─── LISTED ENTRIES ───

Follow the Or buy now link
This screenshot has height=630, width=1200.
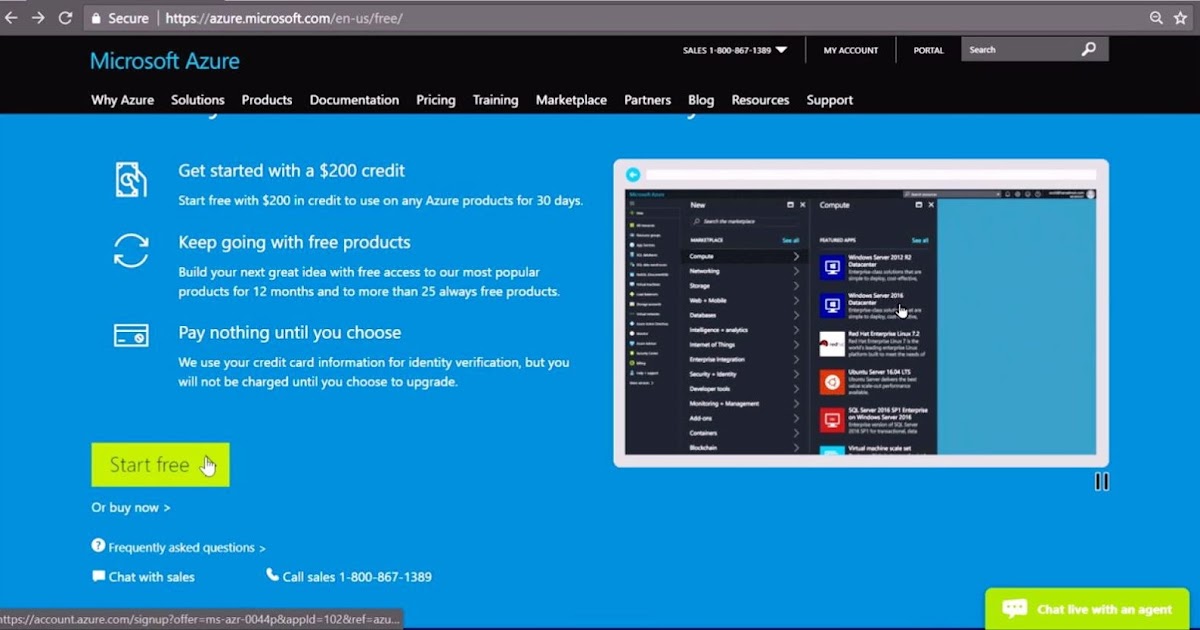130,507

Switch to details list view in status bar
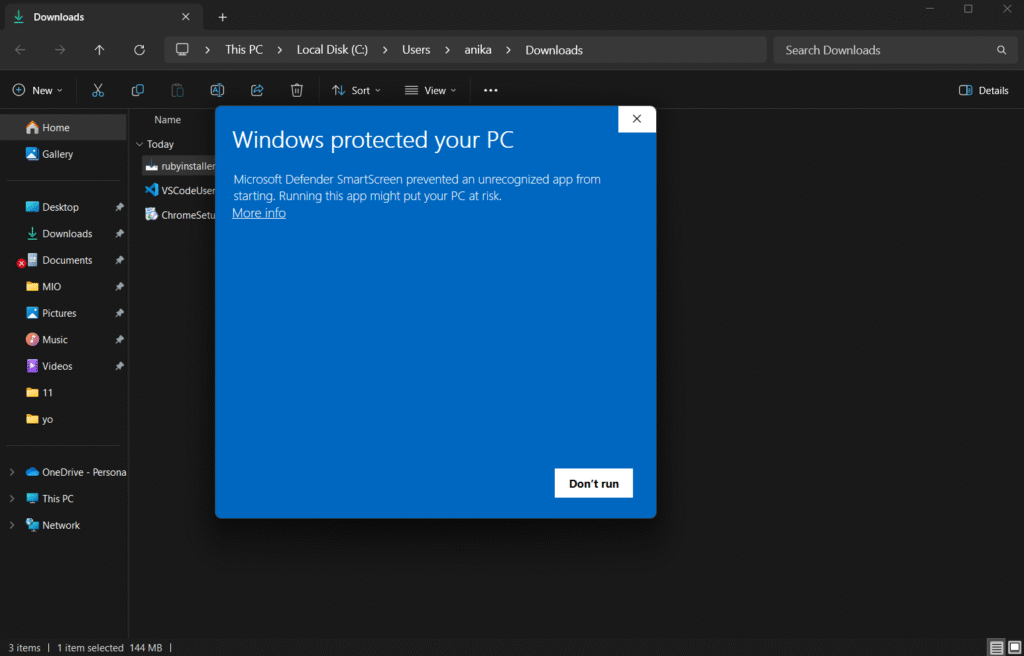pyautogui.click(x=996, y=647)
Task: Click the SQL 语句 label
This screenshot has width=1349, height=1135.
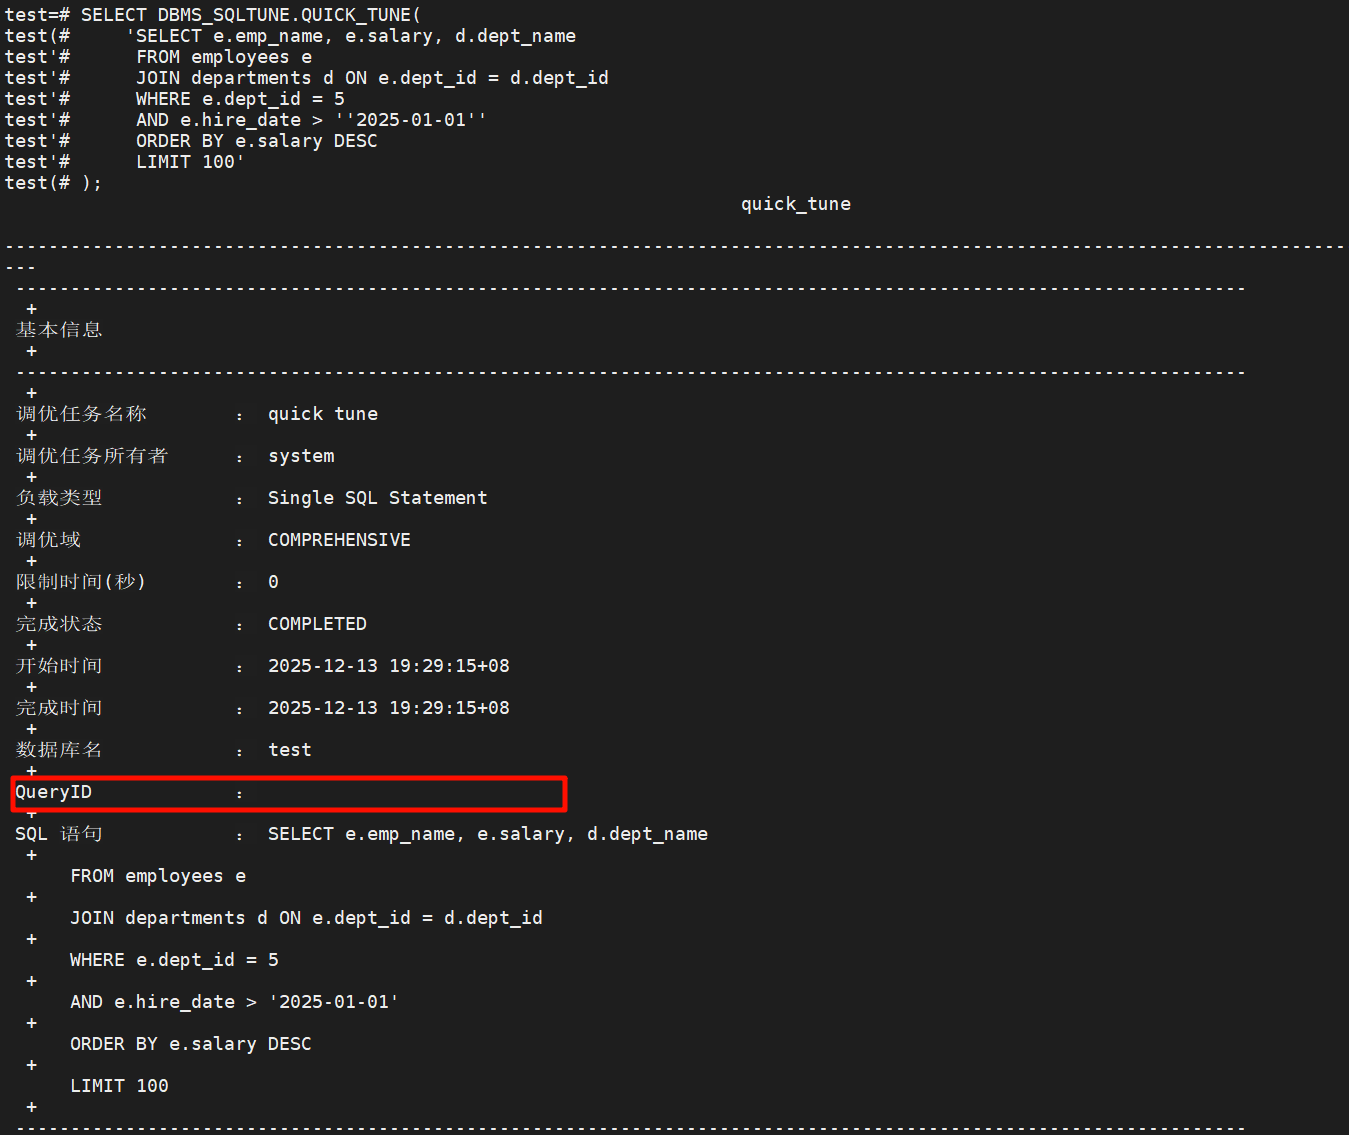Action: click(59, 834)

───

▶ [TRY IT]: Repeat the data above word for word, without pictures.

▶ [TASK RESULT]:
Follow the Or buy now link
This screenshot has height=630, width=1200.
130,507

Switch to details list view in status bar
pyautogui.click(x=996, y=647)
Task: Click the SQL 语句 label
This screenshot has width=1349, height=1135.
Action: click(59, 834)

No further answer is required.